__TASK REQUIREMENTS__
Work out how many lines of the listing below contain the word "search". Respond with that number only.

__TASK MATERIAL__
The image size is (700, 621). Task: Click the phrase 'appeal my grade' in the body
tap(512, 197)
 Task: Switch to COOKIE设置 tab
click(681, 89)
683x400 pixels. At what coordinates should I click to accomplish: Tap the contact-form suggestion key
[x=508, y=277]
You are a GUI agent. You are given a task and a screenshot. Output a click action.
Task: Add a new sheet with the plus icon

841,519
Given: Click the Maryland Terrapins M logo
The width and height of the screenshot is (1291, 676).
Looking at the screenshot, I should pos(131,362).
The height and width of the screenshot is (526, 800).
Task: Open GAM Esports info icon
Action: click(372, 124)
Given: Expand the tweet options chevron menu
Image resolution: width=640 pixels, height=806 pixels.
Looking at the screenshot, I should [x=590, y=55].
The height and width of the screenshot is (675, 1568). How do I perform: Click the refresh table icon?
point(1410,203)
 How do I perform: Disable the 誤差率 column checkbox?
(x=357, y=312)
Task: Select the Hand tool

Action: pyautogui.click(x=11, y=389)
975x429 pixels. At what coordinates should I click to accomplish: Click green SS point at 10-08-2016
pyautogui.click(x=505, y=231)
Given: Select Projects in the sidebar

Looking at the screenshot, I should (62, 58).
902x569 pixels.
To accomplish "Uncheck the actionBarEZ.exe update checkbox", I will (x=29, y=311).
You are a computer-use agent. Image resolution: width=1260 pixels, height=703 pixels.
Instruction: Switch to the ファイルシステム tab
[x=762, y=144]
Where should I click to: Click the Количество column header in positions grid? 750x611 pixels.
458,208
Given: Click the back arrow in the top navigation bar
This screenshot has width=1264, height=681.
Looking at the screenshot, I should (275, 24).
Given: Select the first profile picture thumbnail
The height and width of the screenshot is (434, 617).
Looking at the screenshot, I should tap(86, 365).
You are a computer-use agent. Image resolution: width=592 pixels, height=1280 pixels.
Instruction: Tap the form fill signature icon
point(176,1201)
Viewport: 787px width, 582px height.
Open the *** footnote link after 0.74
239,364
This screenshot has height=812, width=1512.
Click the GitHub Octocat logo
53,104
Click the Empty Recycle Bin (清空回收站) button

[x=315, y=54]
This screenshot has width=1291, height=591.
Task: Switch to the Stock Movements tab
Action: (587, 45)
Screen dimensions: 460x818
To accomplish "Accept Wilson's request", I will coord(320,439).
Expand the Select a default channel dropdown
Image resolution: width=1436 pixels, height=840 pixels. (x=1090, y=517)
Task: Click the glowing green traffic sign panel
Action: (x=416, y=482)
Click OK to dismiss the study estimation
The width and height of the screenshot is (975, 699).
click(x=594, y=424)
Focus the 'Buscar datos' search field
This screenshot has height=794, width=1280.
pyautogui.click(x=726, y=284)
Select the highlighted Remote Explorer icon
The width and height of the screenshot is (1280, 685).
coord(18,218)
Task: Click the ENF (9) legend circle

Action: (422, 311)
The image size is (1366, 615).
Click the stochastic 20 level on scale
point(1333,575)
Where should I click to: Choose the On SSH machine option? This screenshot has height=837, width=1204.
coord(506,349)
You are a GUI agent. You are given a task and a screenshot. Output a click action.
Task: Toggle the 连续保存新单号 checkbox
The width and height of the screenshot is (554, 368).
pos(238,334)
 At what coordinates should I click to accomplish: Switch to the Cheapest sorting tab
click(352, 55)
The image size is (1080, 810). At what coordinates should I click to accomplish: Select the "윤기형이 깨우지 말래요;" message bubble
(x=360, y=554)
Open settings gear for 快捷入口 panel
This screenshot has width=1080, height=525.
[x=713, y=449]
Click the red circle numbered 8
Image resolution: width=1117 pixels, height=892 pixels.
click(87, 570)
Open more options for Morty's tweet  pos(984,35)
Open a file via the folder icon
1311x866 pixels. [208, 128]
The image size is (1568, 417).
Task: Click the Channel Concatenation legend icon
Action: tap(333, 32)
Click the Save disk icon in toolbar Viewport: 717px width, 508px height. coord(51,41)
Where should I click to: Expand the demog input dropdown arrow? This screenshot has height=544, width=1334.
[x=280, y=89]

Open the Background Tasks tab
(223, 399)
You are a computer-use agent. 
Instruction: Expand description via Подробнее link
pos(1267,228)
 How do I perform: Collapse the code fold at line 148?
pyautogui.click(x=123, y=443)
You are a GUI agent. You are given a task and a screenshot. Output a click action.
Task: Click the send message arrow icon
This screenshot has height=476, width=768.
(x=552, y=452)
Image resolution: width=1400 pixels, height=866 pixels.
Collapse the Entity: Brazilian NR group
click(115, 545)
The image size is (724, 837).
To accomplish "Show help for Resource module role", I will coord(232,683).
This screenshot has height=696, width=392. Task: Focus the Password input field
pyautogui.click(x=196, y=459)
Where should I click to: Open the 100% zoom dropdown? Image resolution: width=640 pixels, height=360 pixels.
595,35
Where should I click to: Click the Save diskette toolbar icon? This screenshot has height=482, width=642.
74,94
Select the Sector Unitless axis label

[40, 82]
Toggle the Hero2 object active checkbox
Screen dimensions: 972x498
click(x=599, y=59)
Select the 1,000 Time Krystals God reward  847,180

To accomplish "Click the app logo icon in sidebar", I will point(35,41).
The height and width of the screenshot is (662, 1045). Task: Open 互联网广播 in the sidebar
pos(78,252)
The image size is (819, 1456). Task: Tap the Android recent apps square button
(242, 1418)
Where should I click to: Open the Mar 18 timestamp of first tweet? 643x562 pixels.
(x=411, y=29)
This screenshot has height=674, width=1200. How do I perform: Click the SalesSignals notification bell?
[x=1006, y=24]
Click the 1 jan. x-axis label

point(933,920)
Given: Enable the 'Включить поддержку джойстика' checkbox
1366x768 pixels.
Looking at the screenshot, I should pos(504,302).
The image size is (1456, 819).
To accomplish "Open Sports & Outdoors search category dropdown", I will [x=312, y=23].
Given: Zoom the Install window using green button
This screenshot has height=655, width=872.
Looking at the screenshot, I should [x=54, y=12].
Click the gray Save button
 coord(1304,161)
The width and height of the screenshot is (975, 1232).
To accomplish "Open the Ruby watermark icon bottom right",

__ANSWER TO THE PROBLEM__
2